- The USDA released a new proposed regulatory framework to reduce the presence of salmonella in poultry products.
- The new proposed guidelines from USDA include requiring incoming chicken flocks to be tested for the bacteria before entering a food facility; adding more requirements from USDA’s Food Safety and Inspection Service to ensure slaughtering facilities are controlling salmonella bacteria; and implementing a final product standard in order to prevent contaminated products from being sold.
- About 23% of the roughly 1.35 million salmonella infections per year come from poultry products and the total annual cost for foodborne salmonella infections in the U.S. is $4.1 billion, according to data from USDA’s Economic Research Service. A new approach to handling the bacteria has the potential to drive down the number of people who fall ill each year.
Salmonella infections lead to 26,500 hospitalizations and 420 deaths a year, according to CDC estimates, and experts have long advocated for a new framework to handle its spread in poultry products. The USDA announced plans for a new framework earlier this year, with the intention of coming closer to its goal of reducing salmonella-linked illnesses by 25%.

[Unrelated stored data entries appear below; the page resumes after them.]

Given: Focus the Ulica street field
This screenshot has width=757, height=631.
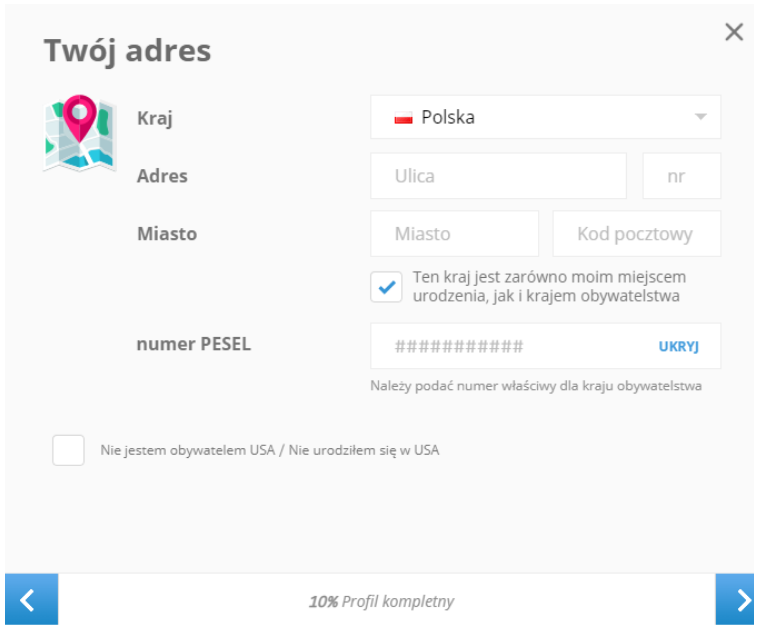Looking at the screenshot, I should (497, 176).
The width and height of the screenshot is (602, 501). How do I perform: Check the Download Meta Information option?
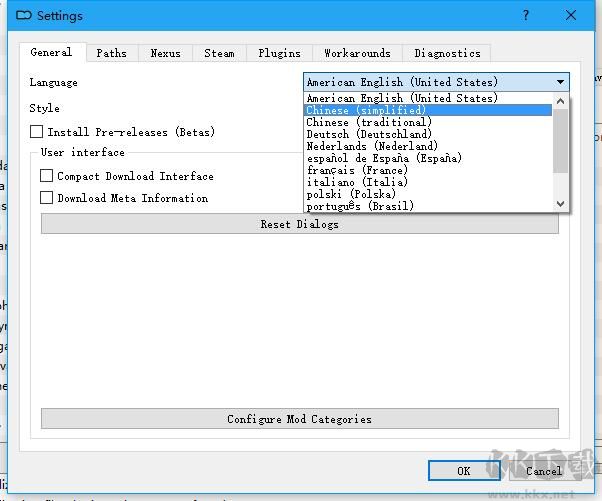pos(47,198)
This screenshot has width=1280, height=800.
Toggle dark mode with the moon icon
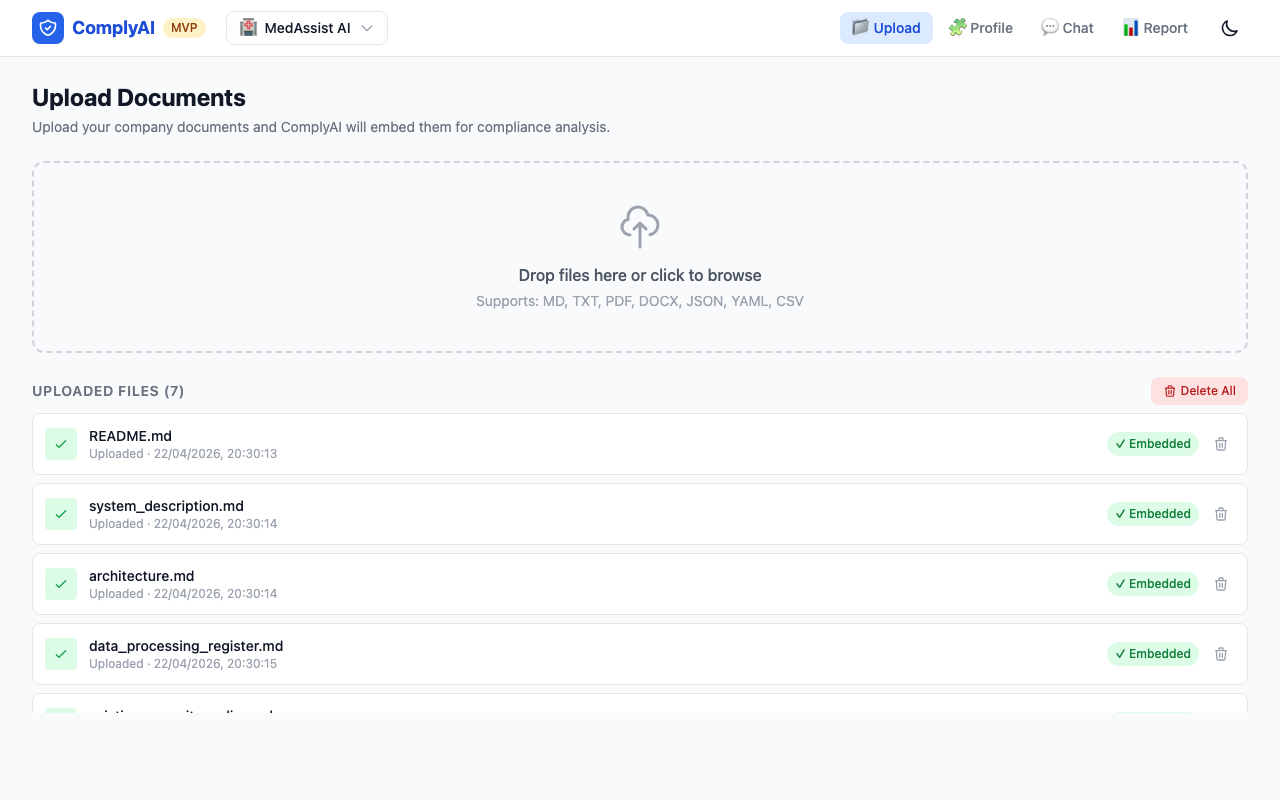pos(1229,28)
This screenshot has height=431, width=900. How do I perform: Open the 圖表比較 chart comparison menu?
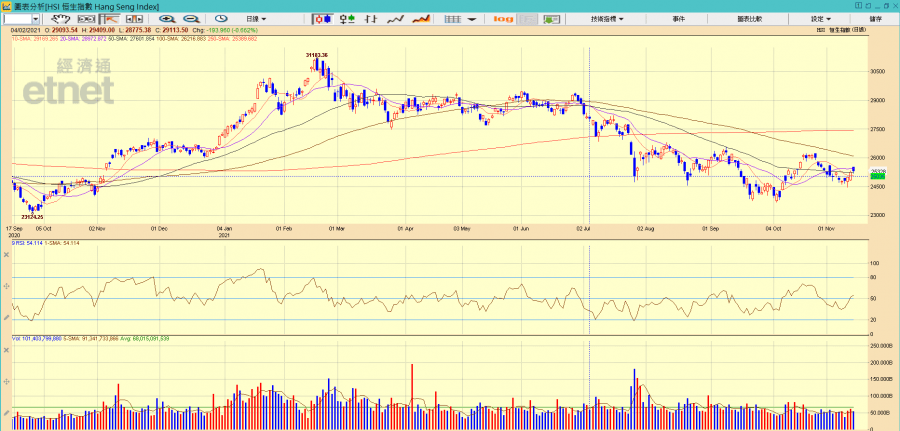pyautogui.click(x=750, y=19)
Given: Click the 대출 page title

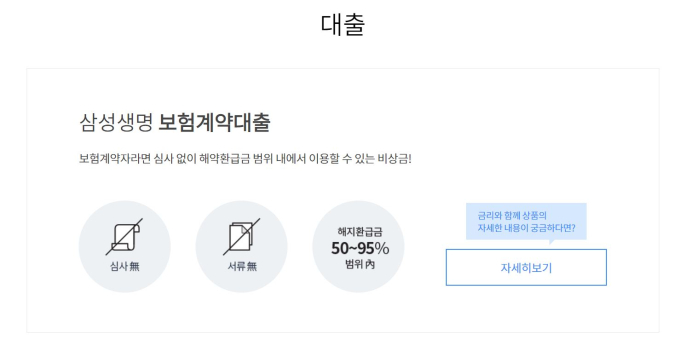Looking at the screenshot, I should (343, 24).
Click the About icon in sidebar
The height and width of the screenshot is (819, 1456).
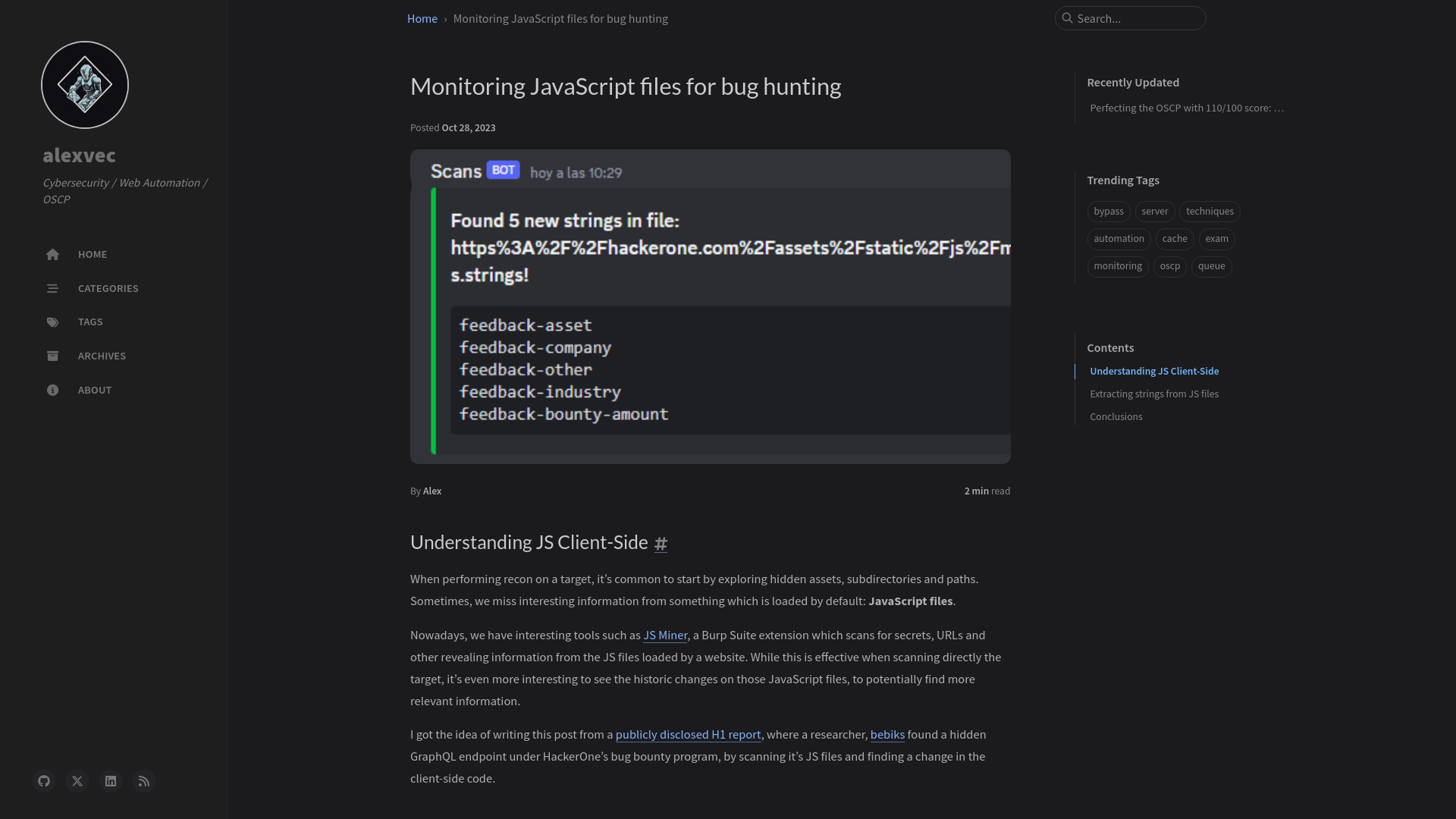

Under the agency’s proposed framework, establishments would be required to monitor salmonella levels in all incoming poultry flocks. However, there wouldn’t be just one process used to do this, and facilities could adopt practices that are most effective for their operations, USDA said.
“Focusing on levels of Salmonella and highly virulent strains of Salmonella rather than just the presence or absence of Salmonella should reduce the number of illnesses associated with poultry,” said University of Minnesota professor Dr. Craig Hedberg in USDA’s press release.
The third element of the proposed framework, ensuring a final product standard to prevent the sale of salmonella-infected poultry, could include vaccination requirements for flocks, USDA said.
Consumer advocacy groups supported the Biden administration’s announcement after years of work, but acknowledged that the proposal must be brought to
The Consumer Federation of America said in a statement that just two breeders supply the vast majority of poultry for meat companies, and requiring them to test birds could help to prevent outbreaks, so long as regulators actually implement strict requirements.
“If USDA settles on Salmonella product standards that do not challenge the industry to clean up its act, or that only apply to a narrow range of products, consumers will still get sick,” CFA Director of Food Policy Thomas Gremillion said.
The Center for Science in the Public Interest praised the proposal for implementing testing flocks for salmonella, as it could encourage greater food safety practices on farms before slaughter occurs. However, it said the agency should move quickly on implementing needed changes.
“While the proposed framework represents a welcome shift in thinking by the agency, many important details are yet to be worked out, and the need for these changes is urgent,” Sarah Sorscher, the group’s deputy director, said in a statement. “Under the agency’s proposal, rules implementing the framework would not be finalized until mid-2024, a long time to wait for the estimated one million Americans sickened each year by Salmonella illness.”
USDA will host a virtual public meeting on Nov. 3 to gather input on the proposed policy.